**Exercise brief:** From the first line to the last, write out the records exactly.

**Study material:**
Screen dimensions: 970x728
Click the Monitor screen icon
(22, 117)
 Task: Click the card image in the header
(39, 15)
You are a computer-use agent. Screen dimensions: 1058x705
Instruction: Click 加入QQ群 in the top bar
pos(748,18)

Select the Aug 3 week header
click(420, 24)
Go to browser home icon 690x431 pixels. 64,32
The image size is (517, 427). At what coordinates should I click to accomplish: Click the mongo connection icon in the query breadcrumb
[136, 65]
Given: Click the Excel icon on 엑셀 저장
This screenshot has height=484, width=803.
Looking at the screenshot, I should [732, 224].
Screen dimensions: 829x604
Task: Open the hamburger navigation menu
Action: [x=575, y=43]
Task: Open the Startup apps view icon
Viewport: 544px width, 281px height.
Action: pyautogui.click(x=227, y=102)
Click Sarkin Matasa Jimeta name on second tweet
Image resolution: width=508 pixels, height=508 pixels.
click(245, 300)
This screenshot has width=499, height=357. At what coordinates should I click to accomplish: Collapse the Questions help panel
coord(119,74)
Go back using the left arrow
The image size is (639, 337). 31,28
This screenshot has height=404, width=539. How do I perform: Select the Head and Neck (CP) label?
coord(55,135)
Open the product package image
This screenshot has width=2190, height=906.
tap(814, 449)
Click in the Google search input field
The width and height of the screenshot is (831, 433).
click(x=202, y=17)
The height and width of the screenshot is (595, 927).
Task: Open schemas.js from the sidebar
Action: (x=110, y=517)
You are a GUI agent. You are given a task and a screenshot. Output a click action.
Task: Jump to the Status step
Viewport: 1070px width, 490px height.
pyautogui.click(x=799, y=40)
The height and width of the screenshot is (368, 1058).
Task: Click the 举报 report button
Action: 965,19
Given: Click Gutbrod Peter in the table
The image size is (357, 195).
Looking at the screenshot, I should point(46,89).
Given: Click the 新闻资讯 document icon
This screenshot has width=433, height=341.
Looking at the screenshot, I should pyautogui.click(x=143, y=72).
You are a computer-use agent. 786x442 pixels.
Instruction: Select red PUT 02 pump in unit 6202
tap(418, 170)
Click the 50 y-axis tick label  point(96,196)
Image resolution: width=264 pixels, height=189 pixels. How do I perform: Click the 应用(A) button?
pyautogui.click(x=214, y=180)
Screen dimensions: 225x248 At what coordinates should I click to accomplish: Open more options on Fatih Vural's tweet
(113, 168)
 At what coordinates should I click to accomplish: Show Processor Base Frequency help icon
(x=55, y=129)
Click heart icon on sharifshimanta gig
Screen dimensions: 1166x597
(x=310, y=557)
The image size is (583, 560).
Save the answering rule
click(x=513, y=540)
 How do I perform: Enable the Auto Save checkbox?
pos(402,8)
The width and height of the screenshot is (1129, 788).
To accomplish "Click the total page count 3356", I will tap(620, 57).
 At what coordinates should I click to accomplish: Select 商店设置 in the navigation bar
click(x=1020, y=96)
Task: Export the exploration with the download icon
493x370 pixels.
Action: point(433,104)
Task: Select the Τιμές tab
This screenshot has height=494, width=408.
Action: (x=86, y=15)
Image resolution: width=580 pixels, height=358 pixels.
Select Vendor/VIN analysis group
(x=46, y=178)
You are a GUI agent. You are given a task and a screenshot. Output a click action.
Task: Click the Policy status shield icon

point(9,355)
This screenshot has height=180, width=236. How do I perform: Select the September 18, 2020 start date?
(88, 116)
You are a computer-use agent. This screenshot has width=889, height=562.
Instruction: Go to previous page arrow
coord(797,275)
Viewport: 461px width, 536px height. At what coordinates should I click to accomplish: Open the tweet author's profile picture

**Response to the task:**
Screen dimensions: 970x728
Click the Monitor screen icon
(22, 117)
 Task: Click the card image in the header
(39, 15)
You are a computer-use agent. Screen dimensions: 1058x705
Instruction: Click 加入QQ群 in the top bar
pos(748,18)

Select the Aug 3 week header
click(420, 24)
Go to browser home icon 690x431 pixels. 64,32
The image size is (517, 427). At what coordinates should I click to accomplish: Click the mongo connection icon in the query breadcrumb
[136, 65]
Given: Click the Excel icon on 엑셀 저장
This screenshot has height=484, width=803.
Looking at the screenshot, I should [732, 224].
Screen dimensions: 829x604
Task: Open the hamburger navigation menu
Action: [x=575, y=43]
Task: Open the Startup apps view icon
Viewport: 544px width, 281px height.
Action: pyautogui.click(x=227, y=102)
Click Sarkin Matasa Jimeta name on second tweet
Image resolution: width=508 pixels, height=508 pixels.
click(245, 300)
This screenshot has width=499, height=357. At what coordinates should I click to accomplish: Collapse the Questions help panel
coord(119,74)
Go back using the left arrow
The image size is (639, 337). 31,28
This screenshot has height=404, width=539. How do I perform: Select the Head and Neck (CP) label?
coord(55,135)
Open the product package image
This screenshot has width=2190, height=906.
tap(814, 449)
Click in the Google search input field
The width and height of the screenshot is (831, 433).
click(x=202, y=17)
The height and width of the screenshot is (595, 927).
Task: Open schemas.js from the sidebar
Action: (x=110, y=517)
You are a GUI agent. You are given a task and a screenshot. Output a click action.
Task: Jump to the Status step
Viewport: 1070px width, 490px height.
pyautogui.click(x=799, y=40)
The height and width of the screenshot is (368, 1058).
Task: Click the 举报 report button
Action: 965,19
Given: Click Gutbrod Peter in the table
The image size is (357, 195).
Looking at the screenshot, I should point(46,89).
Given: Click the 新闻资讯 document icon
This screenshot has width=433, height=341.
Looking at the screenshot, I should pyautogui.click(x=143, y=72).
You are a computer-use agent. 786x442 pixels.
Instruction: Select red PUT 02 pump in unit 6202
tap(418, 170)
Click the 50 y-axis tick label  point(96,196)
Image resolution: width=264 pixels, height=189 pixels. How do I perform: Click the 应用(A) button?
pyautogui.click(x=214, y=180)
Screen dimensions: 225x248 At what coordinates should I click to accomplish: Open more options on Fatih Vural's tweet
(113, 168)
 At what coordinates should I click to accomplish: Show Processor Base Frequency help icon
(x=55, y=129)
Click heart icon on sharifshimanta gig
Screen dimensions: 1166x597
(x=310, y=557)
The image size is (583, 560).
Save the answering rule
click(x=513, y=540)
 How do I perform: Enable the Auto Save checkbox?
pos(402,8)
The width and height of the screenshot is (1129, 788).
To accomplish "Click the total page count 3356", I will tap(620, 57).
 At what coordinates should I click to accomplish: Select 商店设置 in the navigation bar
click(x=1020, y=96)
Task: Export the exploration with the download icon
493x370 pixels.
Action: point(433,104)
Task: Select the Τιμές tab
This screenshot has height=494, width=408.
Action: (x=86, y=15)
Image resolution: width=580 pixels, height=358 pixels.
Select Vendor/VIN analysis group
(x=46, y=178)
You are a GUI agent. You are given a task and a screenshot. Output a click action.
Task: Click the Policy status shield icon

point(9,355)
This screenshot has height=180, width=236. How do I perform: Select the September 18, 2020 start date?
(88, 116)
You are a computer-use agent. This screenshot has width=889, height=562.
Instruction: Go to previous page arrow
coord(797,275)
Viewport: 461px width, 536px height. At what coordinates should I click to accomplish: Open the tweet author's profile picture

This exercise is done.